### [SHORT EXERCISE 1]
Repeat the rows verbatim, from the line with "At what coordinates should I click to accomplish: Click the Go" up to and including the line with "point(496,414)".

### [EXCERPTED PASSAGE]

Lawyers will get to ask Craig Wright seven questions about the courier who may—or may not—have delivered the keys to a $10 billion bitcoin fortune. Here’s the seven we’d pick

Lawyers suing Craig Wright for a bitcoin fortune worth as much as $10 billion will receive more than the 90 day extension they asked for. 

On Thursday, the judge agreed to hold off the trial until July. That came after Wright did two things last week. First, he dumped more than 400 documents on his opponent’s lawyers at the last moment. Then he told the court that the “bonded courier” he has spent two years claiming would bring him the key slice codes necessary to access Satoshi Nakamoto’s more than 1.1 million bitcoins would arrive on Jan. 1, had in fact arrived a few days late.

The trial may not happen until July, but before that Wright will have to answer seven questions about the “bonded courier” who may—or may not—have brought him the data he needs to prove he created Bitcoin.

Attorneys for Wright, who has been hit with court sanctions for not being forthcoming, filed a document last week stating that the bonded courier had arrived and provided more information. On Friday, Decrypt reported that one of Wright’s lawyers denied that the information received included the private bitcoin keys to the Satoshi fortune. This raises a lot of questions, but Kleiman’s lawyers will only get to ask seven about the courier’s delivery. 

It’s worth noting that if it is a true bonded courier or bondable courier, the information would be insured in case it is lost. If it was insured, it was probably for the original value of $100,000, not it’s current value of about $9.4 billion. The 1,100,111 bitcoins Wright said are in the “Tulip Trusts” were worth $10 billion when the suit was filed.

The lawsuit was brought by the estate of Dave Kleiman, a former Wright collaborator. Wright has said Kleiman helped create Bitcoin. Kleiman’s adopted brother Ira argues that any profits and intellectual property should be at least half his. Very few people in the cryptocurrency community believe Wright’s claim.

Along with the bonded courier questions and trial delay, this newest court document permits depositions of Wright, his wife Ramona Watts, and Andrew O’Hagan, who wrote about Wright for London Review of Books in 2015, to go forward.

Bonded courier questions

The trick here, however, is that they only have one shot at the questions and pretty much any answer counts. The old lawyer’s joke is, “If I ask you, ‘Do you have the time?’ you respond, ‘2:30.’ If a lawyer in your deposition asks if you have the time, you reply, ‘yes.’”

The questions will appear in written format, and Wright will have 10 days to answer under the judge’s order. There will be no way to rephrase one of these seven questions based on the answer to an earlier question. Therefore I would like to propose the seven that have been on my mind over the past year. 

This is no easy task because the questions are limited to being about the bonded courier. I personally would have trouble with this task. I interview people for a living. The first thing you learn is that people don’t respond well to a list of questions. And sometimes it’s best to say something that seems a little off-base just to see how they would respond. I interview a lot of young people who aren’t media-trained and their publicists always ask me if they can have the questions in advance. 

Here’s what I’d ask:

  1. How did the courier identify themselves upon arrival in a way that was satisfactory to you that they were the one Kleiman sent? Ideally the answer would give us more information about where they came from and enable us to depose him or her.

### [SHORT EXERCISE 2]
Transcribe the passage from the article on the Craig Wright bitcoin lawsuit, from "Lawyers suing Craig" up to and including "he created Bitcoin.".

### [Rows from a pointing dataset]
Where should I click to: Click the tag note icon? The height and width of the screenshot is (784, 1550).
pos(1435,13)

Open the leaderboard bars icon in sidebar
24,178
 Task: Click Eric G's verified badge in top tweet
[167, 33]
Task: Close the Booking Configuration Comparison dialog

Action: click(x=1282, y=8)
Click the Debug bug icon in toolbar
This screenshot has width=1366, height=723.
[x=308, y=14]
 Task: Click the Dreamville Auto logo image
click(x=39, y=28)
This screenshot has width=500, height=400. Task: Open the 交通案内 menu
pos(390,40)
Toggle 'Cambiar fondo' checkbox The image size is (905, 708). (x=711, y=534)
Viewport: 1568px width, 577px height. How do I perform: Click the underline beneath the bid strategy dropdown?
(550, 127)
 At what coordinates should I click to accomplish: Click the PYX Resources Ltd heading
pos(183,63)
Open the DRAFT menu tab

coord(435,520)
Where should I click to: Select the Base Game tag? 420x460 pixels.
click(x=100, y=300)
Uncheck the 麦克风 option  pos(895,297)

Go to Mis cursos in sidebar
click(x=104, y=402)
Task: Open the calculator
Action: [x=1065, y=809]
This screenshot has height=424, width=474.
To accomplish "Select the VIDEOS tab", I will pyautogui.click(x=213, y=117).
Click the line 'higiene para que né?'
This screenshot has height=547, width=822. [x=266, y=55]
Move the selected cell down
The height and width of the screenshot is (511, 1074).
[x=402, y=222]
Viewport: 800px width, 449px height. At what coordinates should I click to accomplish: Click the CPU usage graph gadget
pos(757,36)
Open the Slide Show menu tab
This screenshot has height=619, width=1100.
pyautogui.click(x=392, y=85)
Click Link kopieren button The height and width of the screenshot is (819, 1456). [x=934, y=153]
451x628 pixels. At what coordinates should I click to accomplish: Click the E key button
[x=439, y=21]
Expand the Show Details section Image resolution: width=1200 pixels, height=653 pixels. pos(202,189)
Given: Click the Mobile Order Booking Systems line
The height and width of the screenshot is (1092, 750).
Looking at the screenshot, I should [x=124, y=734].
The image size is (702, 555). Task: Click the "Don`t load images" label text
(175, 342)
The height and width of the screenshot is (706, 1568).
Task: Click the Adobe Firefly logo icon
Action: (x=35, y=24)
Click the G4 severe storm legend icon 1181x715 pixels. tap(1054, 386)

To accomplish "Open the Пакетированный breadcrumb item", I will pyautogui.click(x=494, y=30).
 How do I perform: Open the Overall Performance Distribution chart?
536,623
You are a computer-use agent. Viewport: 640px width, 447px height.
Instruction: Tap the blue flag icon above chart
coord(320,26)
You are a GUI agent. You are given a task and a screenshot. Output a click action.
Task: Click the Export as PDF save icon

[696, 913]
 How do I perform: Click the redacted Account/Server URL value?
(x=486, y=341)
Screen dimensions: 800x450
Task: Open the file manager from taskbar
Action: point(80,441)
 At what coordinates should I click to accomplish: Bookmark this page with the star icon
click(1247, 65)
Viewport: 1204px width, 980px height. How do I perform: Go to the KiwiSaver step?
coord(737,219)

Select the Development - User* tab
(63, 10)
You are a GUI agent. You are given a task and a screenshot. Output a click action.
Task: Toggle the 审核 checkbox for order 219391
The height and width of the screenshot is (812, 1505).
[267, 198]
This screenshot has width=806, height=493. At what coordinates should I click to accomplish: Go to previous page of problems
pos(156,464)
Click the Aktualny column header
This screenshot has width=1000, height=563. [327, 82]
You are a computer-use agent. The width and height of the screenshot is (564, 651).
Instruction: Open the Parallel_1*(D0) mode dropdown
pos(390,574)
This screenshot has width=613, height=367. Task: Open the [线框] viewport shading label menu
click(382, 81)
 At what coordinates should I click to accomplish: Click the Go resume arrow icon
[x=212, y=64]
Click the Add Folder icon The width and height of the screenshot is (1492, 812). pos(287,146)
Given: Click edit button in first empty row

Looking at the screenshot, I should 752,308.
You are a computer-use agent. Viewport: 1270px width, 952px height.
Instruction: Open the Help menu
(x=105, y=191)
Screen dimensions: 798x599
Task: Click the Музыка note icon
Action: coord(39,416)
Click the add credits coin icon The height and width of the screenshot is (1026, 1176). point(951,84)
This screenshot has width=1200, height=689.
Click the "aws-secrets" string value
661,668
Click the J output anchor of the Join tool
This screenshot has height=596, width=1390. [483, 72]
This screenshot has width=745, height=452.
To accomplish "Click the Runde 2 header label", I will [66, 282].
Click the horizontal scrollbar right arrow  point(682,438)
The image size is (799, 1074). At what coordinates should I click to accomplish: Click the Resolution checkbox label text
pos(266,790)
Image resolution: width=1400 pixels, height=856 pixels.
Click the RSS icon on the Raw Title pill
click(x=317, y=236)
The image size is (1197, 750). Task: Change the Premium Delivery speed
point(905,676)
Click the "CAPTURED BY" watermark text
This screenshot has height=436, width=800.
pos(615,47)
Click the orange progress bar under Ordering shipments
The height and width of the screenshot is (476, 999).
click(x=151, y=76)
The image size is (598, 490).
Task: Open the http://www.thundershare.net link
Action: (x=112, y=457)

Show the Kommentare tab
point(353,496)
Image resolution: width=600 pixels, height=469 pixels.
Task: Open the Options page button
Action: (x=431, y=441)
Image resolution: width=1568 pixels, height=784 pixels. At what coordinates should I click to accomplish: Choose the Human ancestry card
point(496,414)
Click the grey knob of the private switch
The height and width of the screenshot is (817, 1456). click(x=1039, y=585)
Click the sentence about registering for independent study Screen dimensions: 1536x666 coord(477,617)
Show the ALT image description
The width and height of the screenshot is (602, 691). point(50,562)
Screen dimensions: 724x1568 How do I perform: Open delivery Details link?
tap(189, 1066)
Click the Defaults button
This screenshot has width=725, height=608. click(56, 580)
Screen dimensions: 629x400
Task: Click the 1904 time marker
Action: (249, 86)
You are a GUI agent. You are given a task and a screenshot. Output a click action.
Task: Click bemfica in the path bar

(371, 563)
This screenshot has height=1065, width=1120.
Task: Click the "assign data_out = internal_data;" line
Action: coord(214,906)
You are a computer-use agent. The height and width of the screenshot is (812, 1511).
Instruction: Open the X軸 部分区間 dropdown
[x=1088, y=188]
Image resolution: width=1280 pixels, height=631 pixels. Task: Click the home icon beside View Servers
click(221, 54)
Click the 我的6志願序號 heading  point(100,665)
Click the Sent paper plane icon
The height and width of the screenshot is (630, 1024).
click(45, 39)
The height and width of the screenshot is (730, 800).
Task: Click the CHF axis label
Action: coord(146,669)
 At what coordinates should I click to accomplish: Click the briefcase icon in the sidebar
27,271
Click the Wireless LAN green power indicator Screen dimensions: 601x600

### [EXERCISE RESPONSE 1]
 At what coordinates should I click to accomplish: Click the Go resume arrow icon
[x=212, y=64]
Click the Add Folder icon The width and height of the screenshot is (1492, 812). pos(287,146)
Given: Click edit button in first empty row

Looking at the screenshot, I should 752,308.
You are a computer-use agent. Viewport: 1270px width, 952px height.
Instruction: Open the Help menu
(x=105, y=191)
Screen dimensions: 798x599
Task: Click the Музыка note icon
Action: coord(39,416)
Click the add credits coin icon The height and width of the screenshot is (1026, 1176). point(951,84)
This screenshot has width=1200, height=689.
Click the "aws-secrets" string value
661,668
Click the J output anchor of the Join tool
This screenshot has height=596, width=1390. [483, 72]
This screenshot has width=745, height=452.
To accomplish "Click the Runde 2 header label", I will [66, 282].
Click the horizontal scrollbar right arrow  point(682,438)
The image size is (799, 1074). At what coordinates should I click to accomplish: Click the Resolution checkbox label text
pos(266,790)
Image resolution: width=1400 pixels, height=856 pixels.
Click the RSS icon on the Raw Title pill
click(x=317, y=236)
The image size is (1197, 750). Task: Change the Premium Delivery speed
point(905,676)
Click the "CAPTURED BY" watermark text
This screenshot has height=436, width=800.
pos(615,47)
Click the orange progress bar under Ordering shipments
The height and width of the screenshot is (476, 999).
click(x=151, y=76)
The image size is (598, 490).
Task: Open the http://www.thundershare.net link
Action: (x=112, y=457)

Show the Kommentare tab
point(353,496)
Image resolution: width=600 pixels, height=469 pixels.
Task: Open the Options page button
Action: (x=431, y=441)
Image resolution: width=1568 pixels, height=784 pixels. At what coordinates should I click to accomplish: Choose the Human ancestry card
point(496,414)

### [EXERCISE RESPONSE 2]
Lawyers suing Craig Wright for a bitcoin fortune worth as much as $10 billion will receive more than the 90 day extension they asked for. 

On Thursday, the judge agreed to hold off the trial until July. That came after Wright did two things last week. First, he dumped more than 400 documents on his opponent’s lawyers at the last moment. Then he told the court that the “bonded courier” he has spent two years claiming would bring him the key slice codes necessary to access Satoshi Nakamoto’s more than 1.1 million bitcoins would arrive on Jan. 1, had in fact arrived a few days late.

The trial may not happen until July, but before that Wright will have to answer seven questions about the “bonded courier” who may—or may not—have brought him the data he needs to prove he created Bitcoin.